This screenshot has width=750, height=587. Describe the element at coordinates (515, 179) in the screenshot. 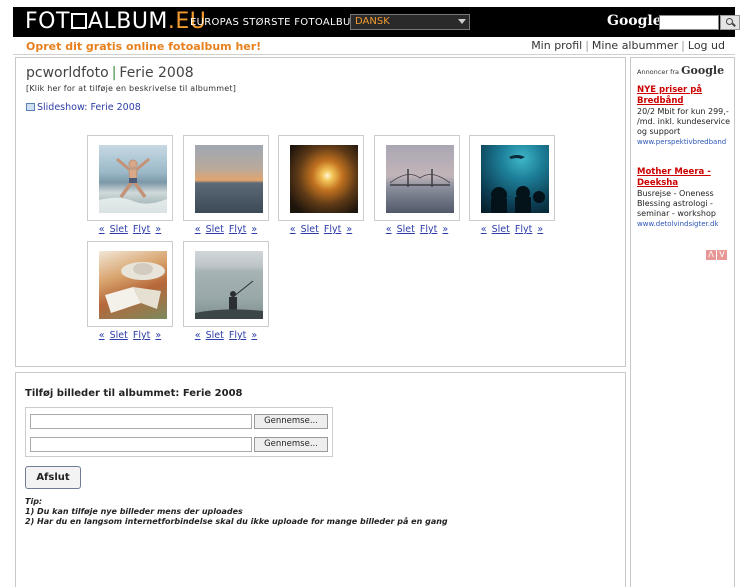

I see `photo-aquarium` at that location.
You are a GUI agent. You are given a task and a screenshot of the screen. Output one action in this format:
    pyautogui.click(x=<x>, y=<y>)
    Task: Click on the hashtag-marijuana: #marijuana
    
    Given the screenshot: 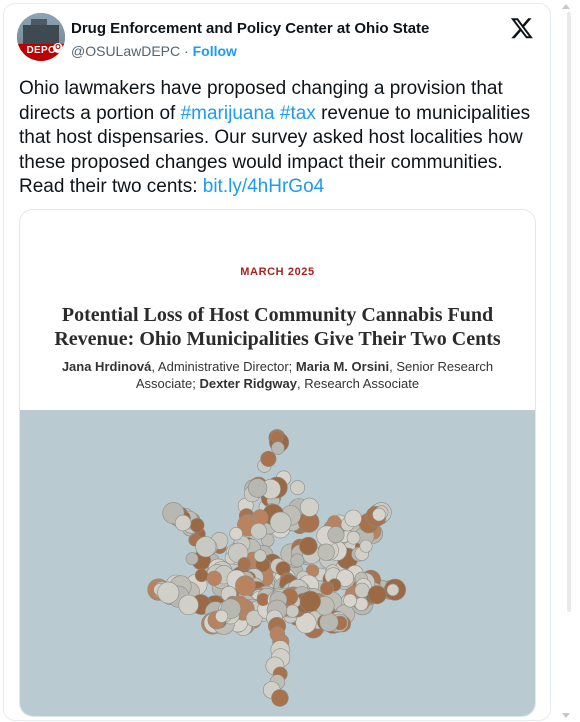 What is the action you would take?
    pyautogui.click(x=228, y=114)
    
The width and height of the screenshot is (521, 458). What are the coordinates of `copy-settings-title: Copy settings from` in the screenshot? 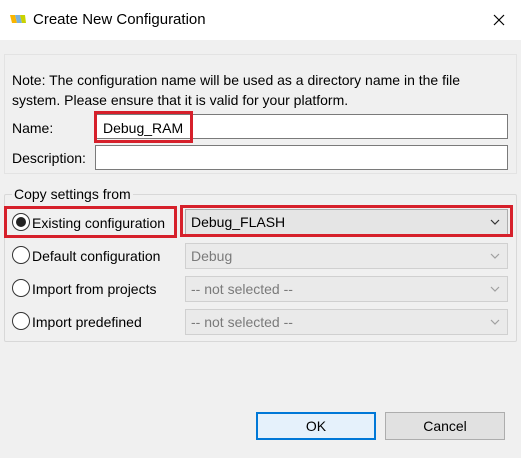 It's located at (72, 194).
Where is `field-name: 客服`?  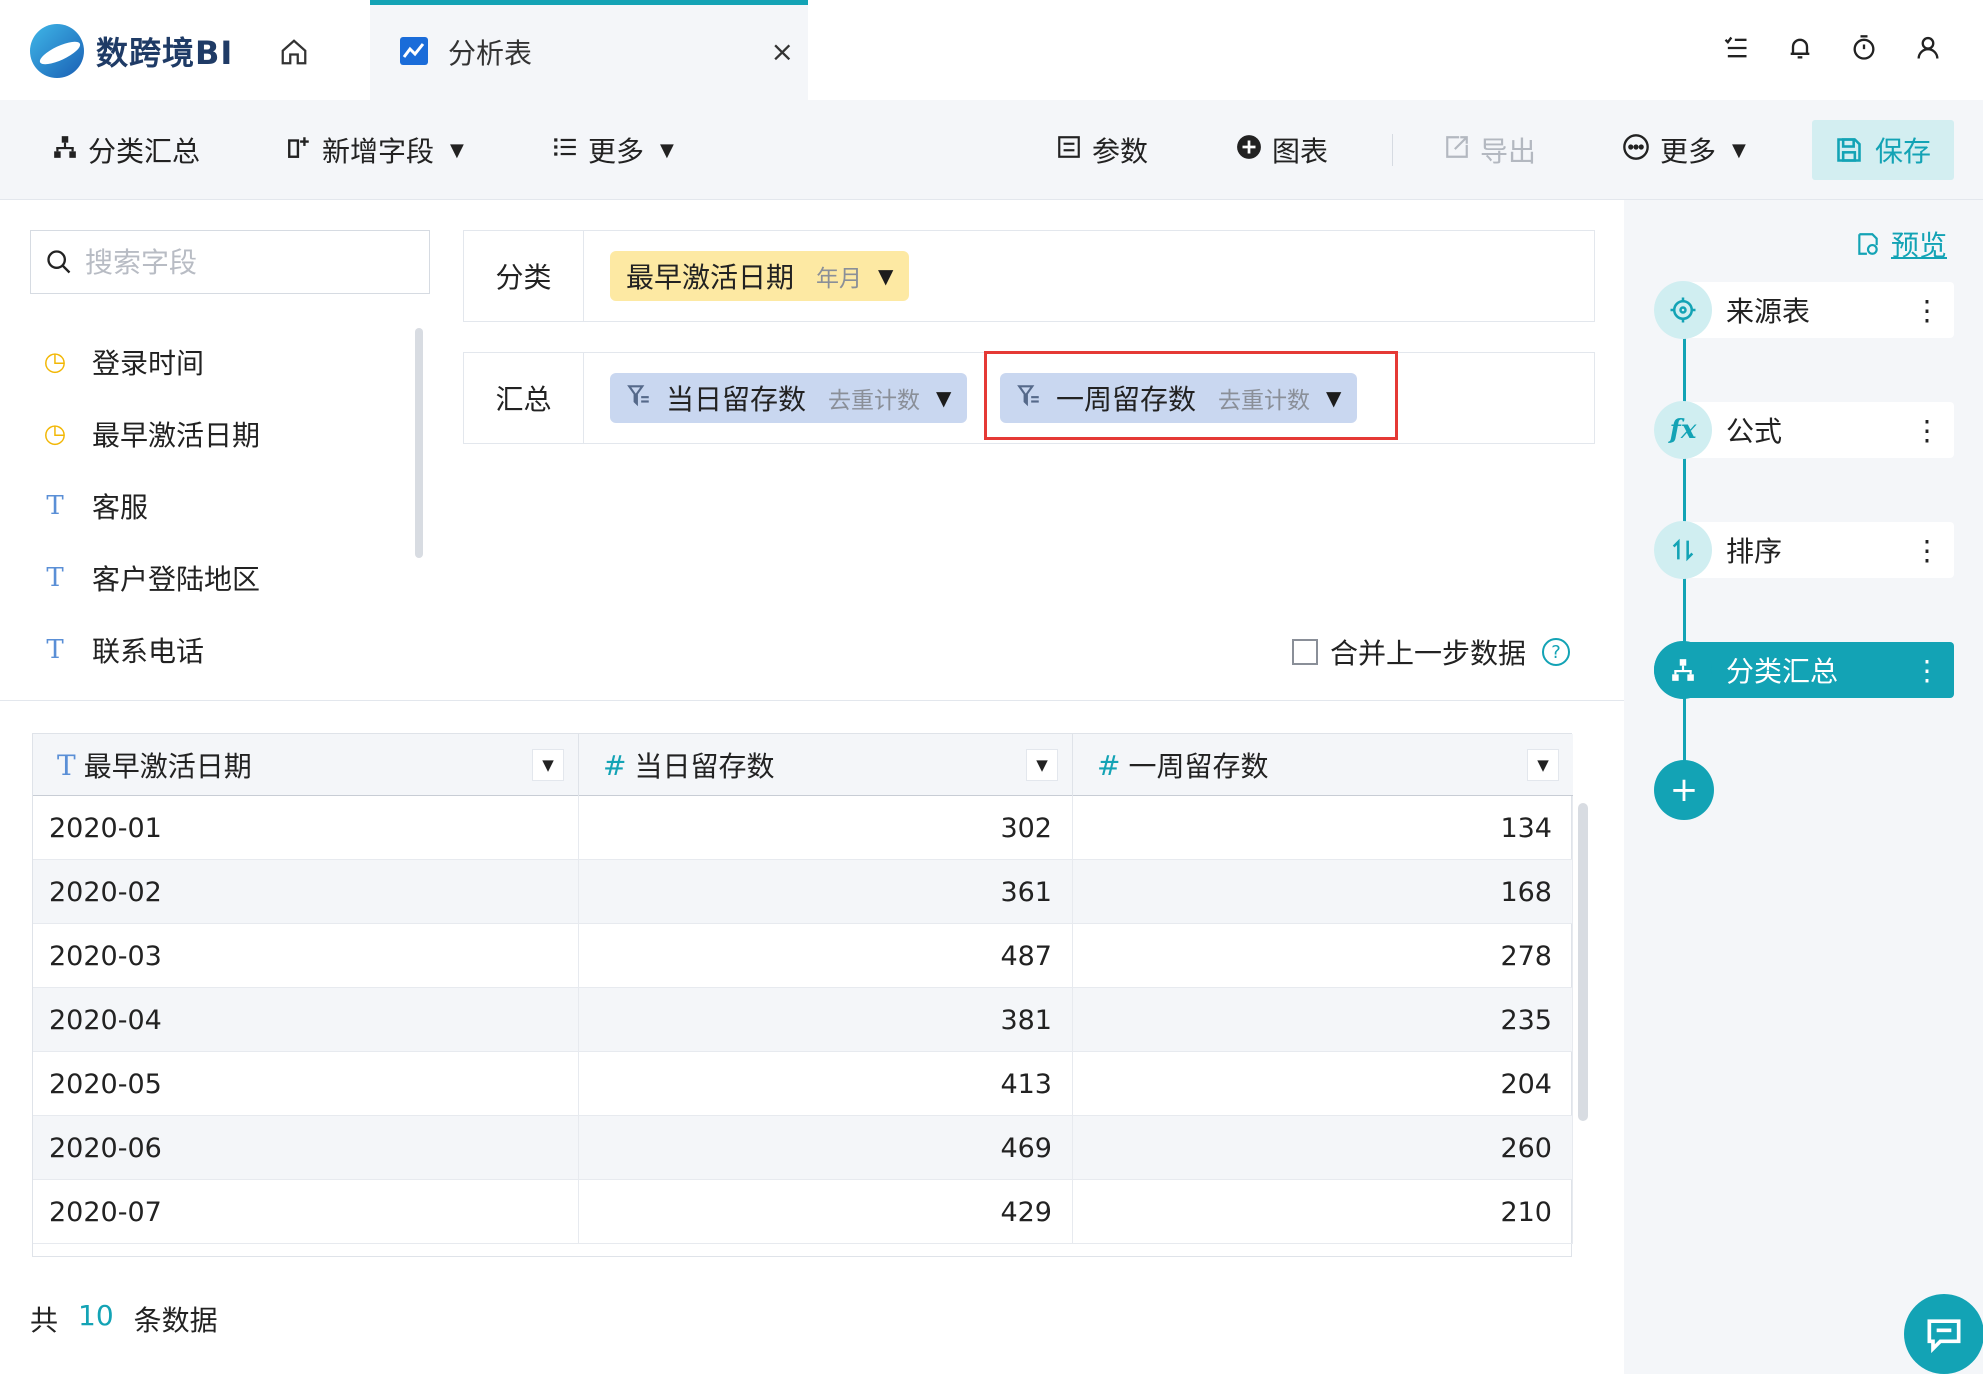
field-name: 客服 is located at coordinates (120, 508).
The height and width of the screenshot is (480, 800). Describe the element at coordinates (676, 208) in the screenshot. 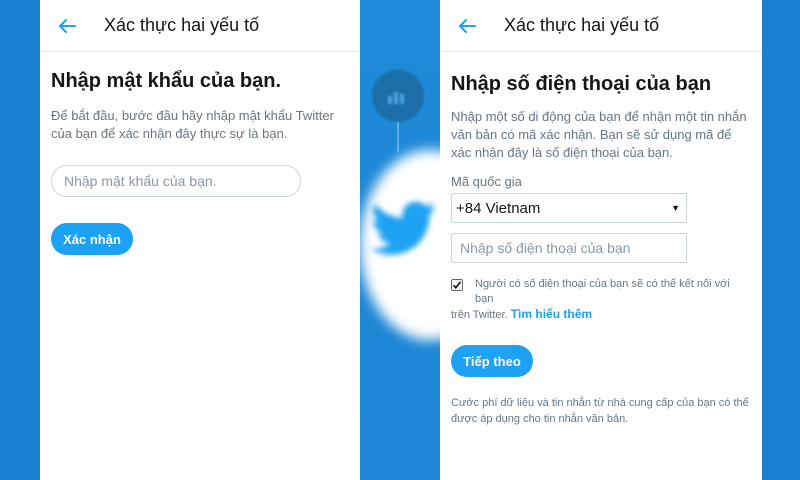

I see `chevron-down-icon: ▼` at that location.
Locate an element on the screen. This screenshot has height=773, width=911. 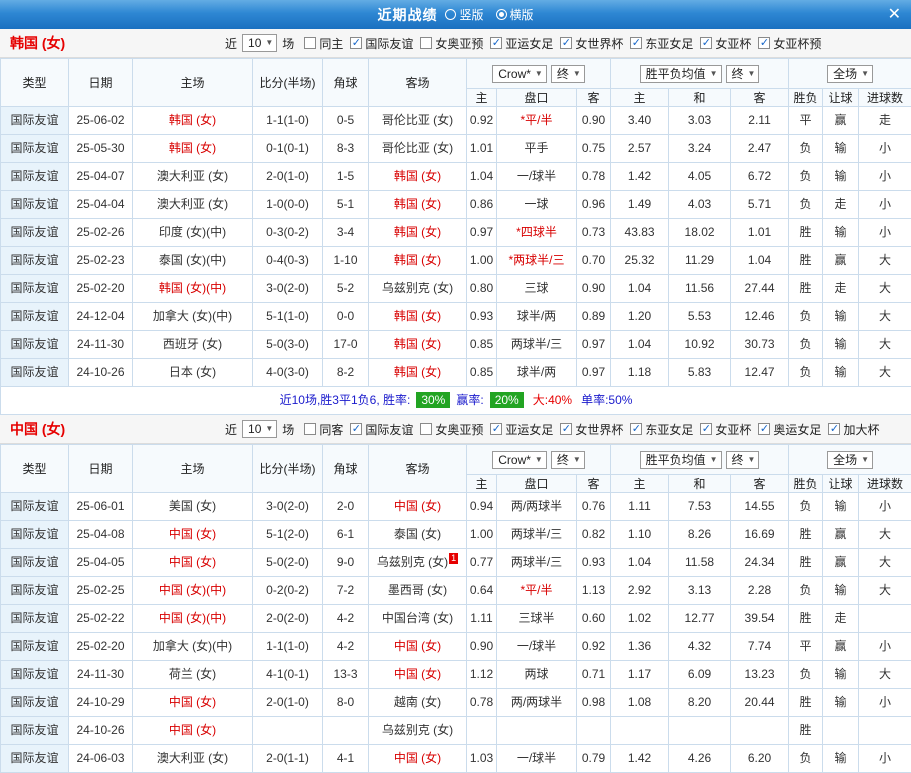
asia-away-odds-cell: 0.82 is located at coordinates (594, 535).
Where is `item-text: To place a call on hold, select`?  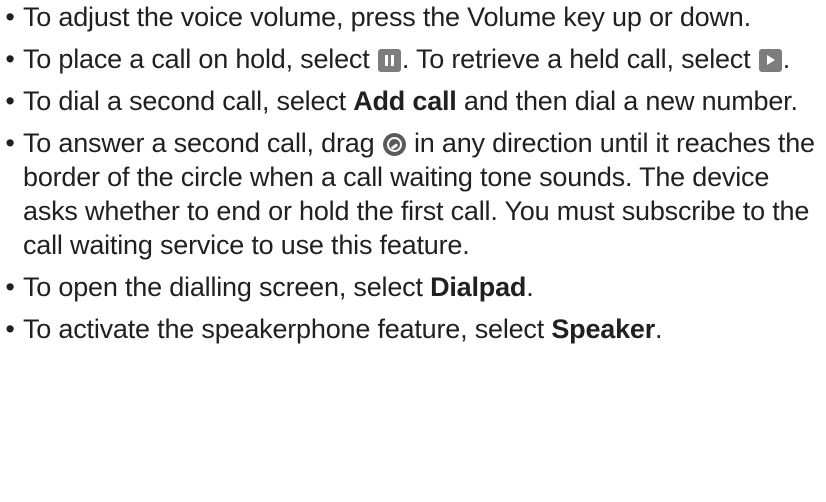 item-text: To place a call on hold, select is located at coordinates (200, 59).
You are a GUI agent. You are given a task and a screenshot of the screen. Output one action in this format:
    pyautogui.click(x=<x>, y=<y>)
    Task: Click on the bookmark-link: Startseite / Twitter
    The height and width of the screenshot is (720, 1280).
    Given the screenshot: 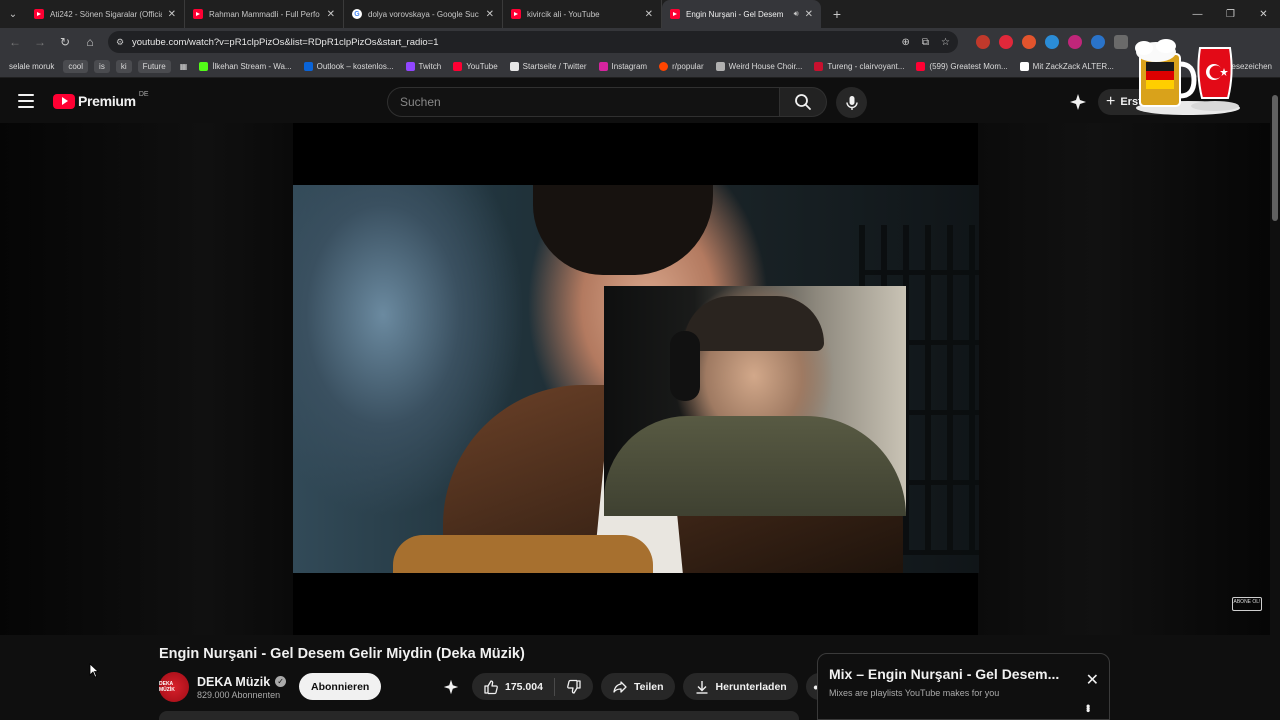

──────

=== REQUEST ===
Rewrite the items from the line with "The height and width of the screenshot is (480, 800)." to the line with "asia-away-odds-cell: 0.82 is", swapping "screenshot" for "image" and changing nothing else. Leave the pictures out of your answer.

=== SOLUTION TO THIS EXERCISE ===
The height and width of the image is (480, 800). Describe the element at coordinates (676, 208) in the image. 

I see `chevron-down-icon: ▼` at that location.
Locate an element on the screen. This image has height=773, width=911. 
asia-away-odds-cell: 0.82 is located at coordinates (594, 535).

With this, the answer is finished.